Abstract

Scholars and journalists have often noted that psychology is 90 percent of the American economy. Whatever the percentage, there is little question that confidence is a primary factor in the nation's economic health, and the orderly functioning of the banking system is a central component of public confidence. As President Franklin D. Roosevelt ascended to the presidency on March 4, 1933, that system had virtually collapsed. Restoring faith in the nation's banks became a product, in no small measure, of Roosevelt's rhetoric. Amos Kiewe, a professor of communication and rhetorical studies at Syracuse University, provides a recounting of Roosevelt's rhetorical skills through the medium of his first fireside chat. Though Kiewe's work includes no notable new information, it contains some eminently useful material on the economic crisis of 1932–1933, particularly on Roosevelt's inspirational and clearly limned message to the American people about the stability and instability of banks.
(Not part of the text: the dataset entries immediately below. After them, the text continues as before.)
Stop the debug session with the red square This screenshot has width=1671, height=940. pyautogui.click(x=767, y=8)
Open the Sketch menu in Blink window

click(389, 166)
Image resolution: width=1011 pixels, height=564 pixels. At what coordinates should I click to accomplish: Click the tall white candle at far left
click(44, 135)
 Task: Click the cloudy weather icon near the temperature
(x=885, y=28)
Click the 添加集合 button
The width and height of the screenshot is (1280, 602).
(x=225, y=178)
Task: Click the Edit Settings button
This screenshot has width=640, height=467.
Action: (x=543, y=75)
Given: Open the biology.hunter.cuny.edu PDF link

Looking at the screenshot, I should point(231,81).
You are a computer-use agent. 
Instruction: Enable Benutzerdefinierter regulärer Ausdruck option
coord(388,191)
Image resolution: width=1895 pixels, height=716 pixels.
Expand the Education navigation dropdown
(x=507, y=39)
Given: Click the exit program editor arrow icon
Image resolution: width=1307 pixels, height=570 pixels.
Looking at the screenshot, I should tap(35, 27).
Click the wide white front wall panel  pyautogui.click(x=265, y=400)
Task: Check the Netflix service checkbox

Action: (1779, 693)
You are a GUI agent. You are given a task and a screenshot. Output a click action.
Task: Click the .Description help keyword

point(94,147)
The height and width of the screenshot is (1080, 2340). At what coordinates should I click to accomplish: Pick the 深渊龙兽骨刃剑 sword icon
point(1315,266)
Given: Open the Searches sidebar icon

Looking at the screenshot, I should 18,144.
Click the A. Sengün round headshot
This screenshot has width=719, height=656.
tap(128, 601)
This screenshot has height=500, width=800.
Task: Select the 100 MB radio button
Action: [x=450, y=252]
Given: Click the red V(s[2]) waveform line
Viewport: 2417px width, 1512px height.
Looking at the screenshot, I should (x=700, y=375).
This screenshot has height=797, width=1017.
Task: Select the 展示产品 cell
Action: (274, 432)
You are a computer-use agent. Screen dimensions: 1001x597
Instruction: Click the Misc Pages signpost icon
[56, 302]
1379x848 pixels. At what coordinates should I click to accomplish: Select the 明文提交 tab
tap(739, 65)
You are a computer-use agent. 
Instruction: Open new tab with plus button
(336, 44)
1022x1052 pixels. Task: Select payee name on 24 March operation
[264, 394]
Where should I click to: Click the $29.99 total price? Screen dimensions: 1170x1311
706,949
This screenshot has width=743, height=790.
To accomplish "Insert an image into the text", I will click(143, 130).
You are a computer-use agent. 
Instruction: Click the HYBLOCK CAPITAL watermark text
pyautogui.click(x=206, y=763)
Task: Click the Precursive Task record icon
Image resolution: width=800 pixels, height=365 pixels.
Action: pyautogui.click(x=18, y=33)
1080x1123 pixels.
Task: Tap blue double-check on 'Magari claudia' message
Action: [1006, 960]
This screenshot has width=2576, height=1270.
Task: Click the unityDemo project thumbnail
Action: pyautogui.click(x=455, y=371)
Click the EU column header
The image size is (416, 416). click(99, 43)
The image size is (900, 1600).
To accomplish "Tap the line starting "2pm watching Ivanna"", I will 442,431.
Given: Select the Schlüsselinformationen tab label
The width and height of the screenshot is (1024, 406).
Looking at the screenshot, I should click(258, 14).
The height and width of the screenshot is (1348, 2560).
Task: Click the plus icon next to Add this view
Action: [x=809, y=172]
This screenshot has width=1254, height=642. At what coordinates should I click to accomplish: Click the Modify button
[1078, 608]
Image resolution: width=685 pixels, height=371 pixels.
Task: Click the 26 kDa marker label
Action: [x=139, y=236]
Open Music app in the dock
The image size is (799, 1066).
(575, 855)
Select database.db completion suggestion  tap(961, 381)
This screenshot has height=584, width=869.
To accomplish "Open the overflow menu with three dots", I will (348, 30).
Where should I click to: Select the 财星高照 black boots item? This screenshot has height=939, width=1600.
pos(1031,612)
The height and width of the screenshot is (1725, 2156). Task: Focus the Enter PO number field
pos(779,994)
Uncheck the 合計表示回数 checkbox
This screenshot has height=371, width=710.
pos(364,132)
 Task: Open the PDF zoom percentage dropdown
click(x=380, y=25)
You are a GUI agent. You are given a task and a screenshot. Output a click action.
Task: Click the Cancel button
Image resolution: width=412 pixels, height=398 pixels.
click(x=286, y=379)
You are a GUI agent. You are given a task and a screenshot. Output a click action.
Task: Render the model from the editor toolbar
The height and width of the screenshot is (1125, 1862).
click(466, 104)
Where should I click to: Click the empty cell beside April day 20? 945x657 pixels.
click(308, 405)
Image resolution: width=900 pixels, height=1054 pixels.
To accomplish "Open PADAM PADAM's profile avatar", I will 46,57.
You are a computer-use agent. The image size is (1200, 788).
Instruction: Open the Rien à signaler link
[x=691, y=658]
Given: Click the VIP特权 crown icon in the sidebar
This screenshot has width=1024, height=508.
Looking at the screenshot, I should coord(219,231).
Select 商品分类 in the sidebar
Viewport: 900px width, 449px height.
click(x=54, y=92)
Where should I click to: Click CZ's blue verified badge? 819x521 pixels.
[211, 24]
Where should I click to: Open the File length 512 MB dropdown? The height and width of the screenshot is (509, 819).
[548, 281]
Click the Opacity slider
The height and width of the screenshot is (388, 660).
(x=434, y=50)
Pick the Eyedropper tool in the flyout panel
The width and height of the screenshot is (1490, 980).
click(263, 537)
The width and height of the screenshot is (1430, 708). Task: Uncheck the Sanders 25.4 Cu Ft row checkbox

Kiewe opens with a reprinting of the chat of March 12, 1933. He then goes on to discuss Roosevelt's masterly use of the radio as governor of New York, with special emphasis on the so-called Forgotten Man Address. Then he examines, in turn, the U.S. financial situation in the winter of 1932–1933; the run on the banks and the multiple failures that followed; President Herbert Hoover's inability to rally the country, either through policy or rhetoric; the Hoover-Roosevelt discord during the interregnum preceding fdr's inauguration; the contribution of Hoover Treasury Department officials in the decision for a bank holiday, including the initiation of emergency banking legislation; and the role that holdover Hoover administration officials, especially Undersecretary of the Treasury Arthur A. Ballantine, played in the drafting of Roosevelt's first fireside chat. Of all of this material, some of the most interesting is in the ascribing of primary responsibility in the writing of this address. Finally, Kiewe dissects the chat itself and the important rhetorical contribution the president made to reviving confidence in the banks. His concluding section, in which he reprints some public and journalistic reactions to the speech, helps illustrate the chat's impact.